I have reenabled access to gerrit-roots & puppet to gerrit2001 after master key shredding.
Nice!
Content of everything backed up on gerrit1001 was restored into gerrit2001:/srv/T254162_restore.
I went over the data by comparing the lfs files and fsck-ing each of the repos, and it looks good. We could get gerrit up from that data. (Of course assuming the database content is there)
There were a few inconsistencies between the currently live data on gerrit1001 and the restored data, but those are expected.
@jcrespo: Can I just remove gerrit2001:/srv/T254162_restore again or do you still want to check something with the data?
There were a few inconsistencies between the currently live data on gerrit1001 and the restored data, but those are expected.

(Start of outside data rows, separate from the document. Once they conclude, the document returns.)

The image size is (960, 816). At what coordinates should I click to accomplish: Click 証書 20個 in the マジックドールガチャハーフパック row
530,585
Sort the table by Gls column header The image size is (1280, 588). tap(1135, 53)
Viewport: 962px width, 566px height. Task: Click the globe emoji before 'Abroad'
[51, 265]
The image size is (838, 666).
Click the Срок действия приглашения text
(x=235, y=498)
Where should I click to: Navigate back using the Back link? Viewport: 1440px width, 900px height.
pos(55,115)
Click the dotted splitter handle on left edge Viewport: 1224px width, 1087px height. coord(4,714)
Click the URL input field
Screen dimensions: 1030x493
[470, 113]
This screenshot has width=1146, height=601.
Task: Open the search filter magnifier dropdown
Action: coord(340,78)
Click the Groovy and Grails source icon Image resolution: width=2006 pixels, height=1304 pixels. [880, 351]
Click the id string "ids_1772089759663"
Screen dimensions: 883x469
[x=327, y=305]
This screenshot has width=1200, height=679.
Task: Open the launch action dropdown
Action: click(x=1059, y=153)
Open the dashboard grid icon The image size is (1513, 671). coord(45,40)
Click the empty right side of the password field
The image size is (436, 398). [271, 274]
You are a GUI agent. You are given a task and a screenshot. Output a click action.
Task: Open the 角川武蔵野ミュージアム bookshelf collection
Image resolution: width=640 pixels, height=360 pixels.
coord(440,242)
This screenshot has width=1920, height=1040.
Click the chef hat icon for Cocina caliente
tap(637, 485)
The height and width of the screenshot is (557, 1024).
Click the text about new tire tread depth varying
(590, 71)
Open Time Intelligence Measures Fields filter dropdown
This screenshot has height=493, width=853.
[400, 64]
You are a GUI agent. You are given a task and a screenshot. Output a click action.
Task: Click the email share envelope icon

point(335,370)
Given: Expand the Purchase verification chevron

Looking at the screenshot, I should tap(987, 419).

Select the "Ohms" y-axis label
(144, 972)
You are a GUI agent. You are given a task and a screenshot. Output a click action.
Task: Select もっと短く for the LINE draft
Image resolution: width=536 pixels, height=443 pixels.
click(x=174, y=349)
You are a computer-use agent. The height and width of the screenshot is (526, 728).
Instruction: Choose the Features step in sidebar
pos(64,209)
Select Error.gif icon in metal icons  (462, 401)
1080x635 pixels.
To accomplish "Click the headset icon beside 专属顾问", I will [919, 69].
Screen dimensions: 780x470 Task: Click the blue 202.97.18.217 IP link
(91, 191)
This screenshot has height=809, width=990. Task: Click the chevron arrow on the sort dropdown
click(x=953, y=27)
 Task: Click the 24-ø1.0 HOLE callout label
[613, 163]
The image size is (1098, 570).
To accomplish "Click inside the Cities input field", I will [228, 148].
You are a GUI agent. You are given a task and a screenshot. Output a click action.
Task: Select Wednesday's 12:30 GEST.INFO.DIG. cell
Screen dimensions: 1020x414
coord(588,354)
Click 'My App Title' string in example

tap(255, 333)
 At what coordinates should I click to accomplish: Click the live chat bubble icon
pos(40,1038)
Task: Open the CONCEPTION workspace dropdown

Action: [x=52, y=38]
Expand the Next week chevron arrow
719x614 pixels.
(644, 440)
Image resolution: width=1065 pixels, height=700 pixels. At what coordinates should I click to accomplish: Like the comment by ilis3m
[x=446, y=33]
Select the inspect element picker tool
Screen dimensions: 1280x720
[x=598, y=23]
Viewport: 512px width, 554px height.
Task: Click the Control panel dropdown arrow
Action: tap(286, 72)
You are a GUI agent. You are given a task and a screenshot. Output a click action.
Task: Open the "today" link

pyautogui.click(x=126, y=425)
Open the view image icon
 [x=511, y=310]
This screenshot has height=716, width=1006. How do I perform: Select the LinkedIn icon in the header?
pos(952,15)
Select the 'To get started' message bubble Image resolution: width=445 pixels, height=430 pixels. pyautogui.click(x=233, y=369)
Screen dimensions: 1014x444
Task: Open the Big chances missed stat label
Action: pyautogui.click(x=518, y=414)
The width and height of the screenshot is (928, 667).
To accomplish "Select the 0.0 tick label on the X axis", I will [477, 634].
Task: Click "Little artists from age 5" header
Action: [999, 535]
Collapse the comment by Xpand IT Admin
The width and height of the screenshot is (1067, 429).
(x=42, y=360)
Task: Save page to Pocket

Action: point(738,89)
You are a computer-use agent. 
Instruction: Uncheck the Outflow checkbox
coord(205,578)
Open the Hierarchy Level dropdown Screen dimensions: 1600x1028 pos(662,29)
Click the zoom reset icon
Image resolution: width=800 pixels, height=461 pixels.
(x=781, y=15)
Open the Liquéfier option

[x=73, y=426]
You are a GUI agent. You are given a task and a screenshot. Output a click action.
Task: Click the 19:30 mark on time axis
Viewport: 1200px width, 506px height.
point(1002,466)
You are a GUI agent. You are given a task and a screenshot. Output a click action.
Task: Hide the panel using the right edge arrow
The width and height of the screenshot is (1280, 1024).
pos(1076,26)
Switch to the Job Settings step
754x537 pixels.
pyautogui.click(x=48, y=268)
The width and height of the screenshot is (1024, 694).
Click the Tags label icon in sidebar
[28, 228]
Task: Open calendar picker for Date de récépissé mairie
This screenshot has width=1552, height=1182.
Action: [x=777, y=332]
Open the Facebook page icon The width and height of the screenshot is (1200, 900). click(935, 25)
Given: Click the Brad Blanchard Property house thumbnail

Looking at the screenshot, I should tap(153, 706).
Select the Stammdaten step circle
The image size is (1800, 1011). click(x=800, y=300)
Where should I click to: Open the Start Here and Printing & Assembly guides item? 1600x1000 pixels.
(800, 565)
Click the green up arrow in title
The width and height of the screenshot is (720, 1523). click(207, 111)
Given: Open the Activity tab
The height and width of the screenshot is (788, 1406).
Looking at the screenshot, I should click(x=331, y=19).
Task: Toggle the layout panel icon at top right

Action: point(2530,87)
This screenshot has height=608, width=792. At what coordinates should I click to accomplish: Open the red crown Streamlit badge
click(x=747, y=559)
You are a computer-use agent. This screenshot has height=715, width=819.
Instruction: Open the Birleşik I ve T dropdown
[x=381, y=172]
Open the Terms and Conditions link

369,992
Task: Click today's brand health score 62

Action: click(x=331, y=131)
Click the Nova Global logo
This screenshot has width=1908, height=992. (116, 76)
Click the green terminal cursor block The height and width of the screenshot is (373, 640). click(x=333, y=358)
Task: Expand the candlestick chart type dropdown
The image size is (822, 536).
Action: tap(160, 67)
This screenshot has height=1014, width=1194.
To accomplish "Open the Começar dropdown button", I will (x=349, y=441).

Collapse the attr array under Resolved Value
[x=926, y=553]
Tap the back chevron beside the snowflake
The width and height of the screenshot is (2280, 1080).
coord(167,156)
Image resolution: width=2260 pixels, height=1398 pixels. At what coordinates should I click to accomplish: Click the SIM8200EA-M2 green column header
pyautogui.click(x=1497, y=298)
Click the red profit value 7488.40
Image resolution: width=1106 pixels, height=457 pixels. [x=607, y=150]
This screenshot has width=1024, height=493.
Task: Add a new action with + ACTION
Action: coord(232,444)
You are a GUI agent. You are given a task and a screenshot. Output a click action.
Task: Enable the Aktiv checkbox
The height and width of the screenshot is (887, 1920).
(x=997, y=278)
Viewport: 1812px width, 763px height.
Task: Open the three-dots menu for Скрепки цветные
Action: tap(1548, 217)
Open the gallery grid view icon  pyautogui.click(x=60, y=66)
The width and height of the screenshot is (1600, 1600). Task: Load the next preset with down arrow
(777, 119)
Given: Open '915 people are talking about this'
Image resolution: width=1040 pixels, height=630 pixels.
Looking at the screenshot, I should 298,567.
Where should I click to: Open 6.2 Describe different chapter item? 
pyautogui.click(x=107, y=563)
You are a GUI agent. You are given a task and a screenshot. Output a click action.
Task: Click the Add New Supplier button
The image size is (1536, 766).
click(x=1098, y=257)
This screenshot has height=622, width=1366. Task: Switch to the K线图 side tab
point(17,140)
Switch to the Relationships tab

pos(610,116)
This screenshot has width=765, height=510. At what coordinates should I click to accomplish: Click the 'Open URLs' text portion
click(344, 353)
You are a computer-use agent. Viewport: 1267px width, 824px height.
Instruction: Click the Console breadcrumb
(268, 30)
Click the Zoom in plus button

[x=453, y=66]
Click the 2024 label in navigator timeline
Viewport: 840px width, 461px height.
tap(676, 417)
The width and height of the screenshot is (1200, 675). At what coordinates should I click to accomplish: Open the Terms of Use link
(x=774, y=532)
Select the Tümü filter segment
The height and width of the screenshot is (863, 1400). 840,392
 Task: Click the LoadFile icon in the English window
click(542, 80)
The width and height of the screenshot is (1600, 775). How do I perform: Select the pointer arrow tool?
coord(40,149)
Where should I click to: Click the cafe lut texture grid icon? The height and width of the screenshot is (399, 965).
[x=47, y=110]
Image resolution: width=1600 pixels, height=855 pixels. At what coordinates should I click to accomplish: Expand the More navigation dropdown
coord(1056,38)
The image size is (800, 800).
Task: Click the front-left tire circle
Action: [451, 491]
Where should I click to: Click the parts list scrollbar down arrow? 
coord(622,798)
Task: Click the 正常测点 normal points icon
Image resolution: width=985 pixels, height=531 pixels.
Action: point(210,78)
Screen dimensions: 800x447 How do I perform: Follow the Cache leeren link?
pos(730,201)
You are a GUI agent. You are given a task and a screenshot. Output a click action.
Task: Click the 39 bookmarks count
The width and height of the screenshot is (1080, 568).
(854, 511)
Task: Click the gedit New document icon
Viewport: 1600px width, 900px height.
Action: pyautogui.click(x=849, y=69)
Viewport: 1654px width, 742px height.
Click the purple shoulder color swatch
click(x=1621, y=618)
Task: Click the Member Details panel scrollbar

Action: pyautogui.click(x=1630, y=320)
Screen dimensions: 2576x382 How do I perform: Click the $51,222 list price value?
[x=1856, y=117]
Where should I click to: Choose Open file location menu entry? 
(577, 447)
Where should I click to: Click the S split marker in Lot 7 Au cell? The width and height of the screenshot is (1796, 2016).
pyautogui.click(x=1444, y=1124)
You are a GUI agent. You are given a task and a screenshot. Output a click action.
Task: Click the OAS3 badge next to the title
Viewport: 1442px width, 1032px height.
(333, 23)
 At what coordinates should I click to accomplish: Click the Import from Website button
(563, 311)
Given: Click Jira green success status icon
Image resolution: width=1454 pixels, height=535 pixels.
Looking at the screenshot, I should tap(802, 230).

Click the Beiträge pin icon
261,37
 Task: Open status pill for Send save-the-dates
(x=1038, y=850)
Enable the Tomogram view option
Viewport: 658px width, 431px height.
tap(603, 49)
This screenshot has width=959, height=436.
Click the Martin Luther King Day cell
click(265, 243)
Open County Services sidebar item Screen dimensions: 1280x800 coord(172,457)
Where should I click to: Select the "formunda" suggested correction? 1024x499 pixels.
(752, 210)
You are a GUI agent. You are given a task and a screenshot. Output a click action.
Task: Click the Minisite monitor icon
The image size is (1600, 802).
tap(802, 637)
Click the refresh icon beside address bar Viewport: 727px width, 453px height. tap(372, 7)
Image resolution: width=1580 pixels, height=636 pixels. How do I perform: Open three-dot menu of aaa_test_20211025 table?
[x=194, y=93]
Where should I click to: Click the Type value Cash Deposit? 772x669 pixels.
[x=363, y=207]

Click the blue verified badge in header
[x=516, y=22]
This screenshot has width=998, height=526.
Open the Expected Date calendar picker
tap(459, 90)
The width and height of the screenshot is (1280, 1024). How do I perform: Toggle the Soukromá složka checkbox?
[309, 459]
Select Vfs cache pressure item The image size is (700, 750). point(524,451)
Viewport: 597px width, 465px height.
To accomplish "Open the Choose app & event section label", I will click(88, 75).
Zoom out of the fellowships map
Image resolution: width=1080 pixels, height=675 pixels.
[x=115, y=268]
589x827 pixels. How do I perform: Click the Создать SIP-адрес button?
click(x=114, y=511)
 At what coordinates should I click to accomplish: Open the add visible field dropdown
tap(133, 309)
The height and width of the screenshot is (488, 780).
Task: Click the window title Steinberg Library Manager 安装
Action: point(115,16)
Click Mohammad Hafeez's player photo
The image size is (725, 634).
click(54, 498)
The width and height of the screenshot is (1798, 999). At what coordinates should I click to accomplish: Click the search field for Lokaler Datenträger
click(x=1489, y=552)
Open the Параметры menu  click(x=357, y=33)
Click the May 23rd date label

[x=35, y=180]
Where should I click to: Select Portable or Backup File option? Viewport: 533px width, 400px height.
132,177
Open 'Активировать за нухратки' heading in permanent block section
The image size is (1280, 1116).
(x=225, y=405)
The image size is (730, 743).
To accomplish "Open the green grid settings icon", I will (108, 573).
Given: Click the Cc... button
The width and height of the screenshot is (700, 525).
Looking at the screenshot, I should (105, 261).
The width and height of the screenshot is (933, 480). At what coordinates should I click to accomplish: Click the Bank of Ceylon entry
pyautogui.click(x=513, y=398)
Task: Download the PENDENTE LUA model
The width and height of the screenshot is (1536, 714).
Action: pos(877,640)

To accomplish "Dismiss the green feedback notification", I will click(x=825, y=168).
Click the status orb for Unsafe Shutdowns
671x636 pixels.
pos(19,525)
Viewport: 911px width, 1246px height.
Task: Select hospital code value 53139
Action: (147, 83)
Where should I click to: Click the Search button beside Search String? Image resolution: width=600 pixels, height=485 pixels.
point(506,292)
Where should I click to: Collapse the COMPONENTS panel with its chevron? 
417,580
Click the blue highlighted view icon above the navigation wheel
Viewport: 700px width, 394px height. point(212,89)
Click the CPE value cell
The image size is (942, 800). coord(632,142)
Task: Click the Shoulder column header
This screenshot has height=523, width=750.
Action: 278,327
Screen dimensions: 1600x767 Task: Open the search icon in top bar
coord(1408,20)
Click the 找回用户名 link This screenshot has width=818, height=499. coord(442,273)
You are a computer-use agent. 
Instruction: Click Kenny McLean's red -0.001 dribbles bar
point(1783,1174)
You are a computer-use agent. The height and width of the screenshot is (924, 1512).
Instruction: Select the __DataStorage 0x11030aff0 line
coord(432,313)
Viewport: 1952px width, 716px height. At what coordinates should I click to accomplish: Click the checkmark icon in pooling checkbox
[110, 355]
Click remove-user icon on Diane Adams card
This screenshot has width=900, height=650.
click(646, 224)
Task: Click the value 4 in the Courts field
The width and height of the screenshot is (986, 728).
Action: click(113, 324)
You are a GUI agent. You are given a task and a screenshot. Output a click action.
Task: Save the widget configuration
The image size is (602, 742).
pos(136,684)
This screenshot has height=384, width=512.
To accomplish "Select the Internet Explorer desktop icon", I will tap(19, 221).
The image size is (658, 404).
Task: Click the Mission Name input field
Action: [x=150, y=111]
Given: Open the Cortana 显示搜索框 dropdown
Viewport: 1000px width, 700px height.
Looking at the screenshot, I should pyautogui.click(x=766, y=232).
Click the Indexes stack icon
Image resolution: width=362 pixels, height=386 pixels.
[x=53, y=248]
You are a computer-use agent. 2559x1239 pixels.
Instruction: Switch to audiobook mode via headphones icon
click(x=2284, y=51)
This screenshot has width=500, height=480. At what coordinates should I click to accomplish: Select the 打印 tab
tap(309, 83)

Of course, there is a 24 hours gap. My question is if there would be issues with seting up the service from that dump, if they would be internally consistent, even if not up to date.
Can I just remove
Not only you can, you should remove any side-channel copy of the data after your checks are finished- I don't think there is any private data there so it is not subjected to the data retention policy, but always better to be sure by removing it. :-D.
I assigned this task to you to note that everything was done on my side.
Yes, as said above: The data is good to set the service up with (assuming the database content is available)
Can I just remove
[ Yes ]
Done.